Both chemical and physical methods including liposomes, lipoplexes, DNA carriers, diethylaminoethyl (DEAE)-dextran, microinjection, and electroporation have been used with variable success rates²⁵. Some of the drawbacks of non-viral methods are low transfection efficiency and transient transgene expression. The other common problems are: limited systemic application, rapid clearing from the circulation, and transfection of non-target tissues^26–28. This can be a problem during gene therapy. Fortunately, this problem can easily be avoided by treating the transfection-ready DNA with a methylases.

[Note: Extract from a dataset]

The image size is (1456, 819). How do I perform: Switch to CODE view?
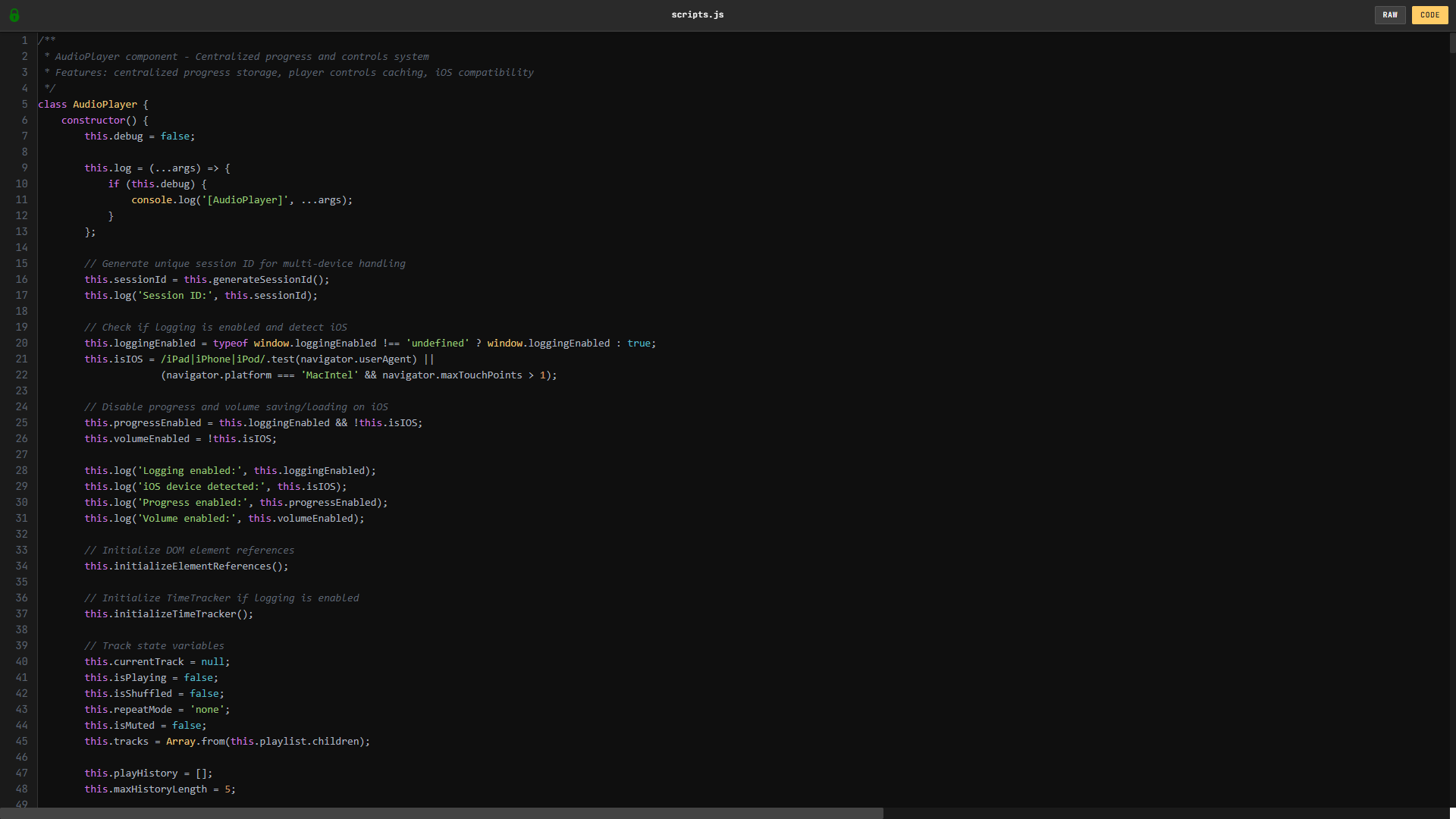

Although electroporation has been shown to achieve moderate levels of transfection efficiency for human monocytic cell lines and monocyte-derived macrophages, the main disadvantage in this case is increased cell death²⁹. Improved transfection reagents offer benefits like low toxicity, large DNA delivery, and lack of immunogenicity³⁰. However, poor transfection efficiencies were seen in the case of primary macrophages¹⁹. LipofectAMINE along with protamine sulfate was found to be the most effective in macrophage cell line RAW 264.7, followed by Lipofectin, DOTAP, and DEAE-dextran³¹. Cationic liposome/DNA complexes have also been used for transfecting monocytes/macrophages in vivo in the blood, liver, and spleen³². However, a number of non-target cells were transfected in these cases. Several transfection methods have been developed to target specific macrophage cell surface receptors³³. Ligands such as mannose and transferrin have been incorporated into gene transfer vehicles to increase the efficacy of transfection for macrophages. Some of the intracellular microbes that infect macrophage cells were also used as a method of transferring DNA constructs. An attenuated derivative of Salmonella typhimurium containing interferon-expressing plasmid has been used for macrophage-specific interferon expression³⁴. Similarly, attenuated mutants of leishmania have been developed that can safely be used for macrophage gene therapy^35,36.

Conclusion

Macrophages are of central importance in immune system, and also have important physiological roles in major organs including brain and liver. Their role in variety of immune, physiological, and pathogen-centric disorders have been repetitively validated. More and more diseases are showing associations with compromised or exaggerated macrophage functions. With the recent developments in the gene therapy, macropahges have become an attractive target to prevent or cure major diseases including cancer, range of blood-vascular disorders, diabetes, and various immune disorders.